Hydrothermal synthesis and electrochemical performance studies of Al2O3-coated LiNi1/3Co1/3Mn1/3O2 for lithium-ion batteries

Abstract

LiNi1/3Co1/3Mn1/3O2 nanocrystallites were synthesized by a one-step hydrothermal method, and uniform second particles were formed by a subsequent calcination process. X-ray diffraction results indicate that the as-synthesized material can be indexed by α-NaFeO2 layered structure with R-3 m space group. The results of Rietveld refinements show the I 003/I 104 value of the material is 2.032, and the nanostructured material presents low cation mixing, small cell volume, and a consequent suppression of lattice strain.
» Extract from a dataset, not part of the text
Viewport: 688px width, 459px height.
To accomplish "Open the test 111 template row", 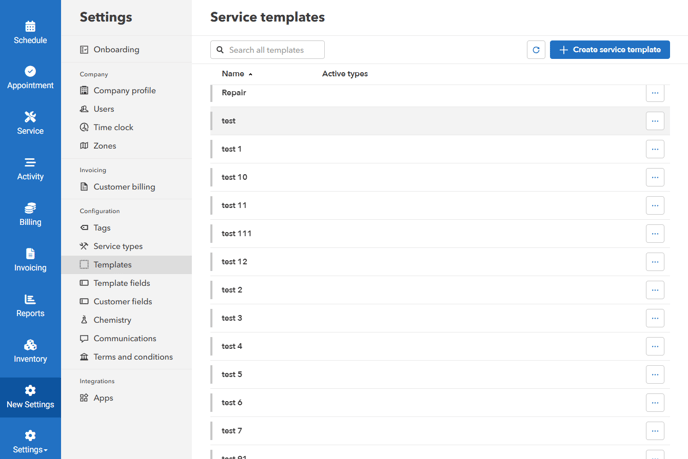I will [237, 234].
The rate performances of the as-synthesized material can be further improved by coating Al2O3. The discharging capacity of Al2O3-coated material reaches 154.4 mAh g−1, and the capacity retention maintains 80.3 % after 50 cycles at 5 C in the voltage range of 2.5 to 4.5 V, while those of the bare one is only 139.0 mAh g−1 and 71.6 %, respectively. The transmission electron microcopy observation shows no zigzag layer exists on the surface of particle after cycles for Al2O3-coated LiNi1/3Co1/3Mn1/3O2. Compared to bare LiNi1/3Co1/3Mn1/3O2, the de-intercalation potential difference before and after cycles of Al2O3-coated one is smaller. This indicates that Al2O3 coating can reduce the electrochemistry polarization in the electrode bulk.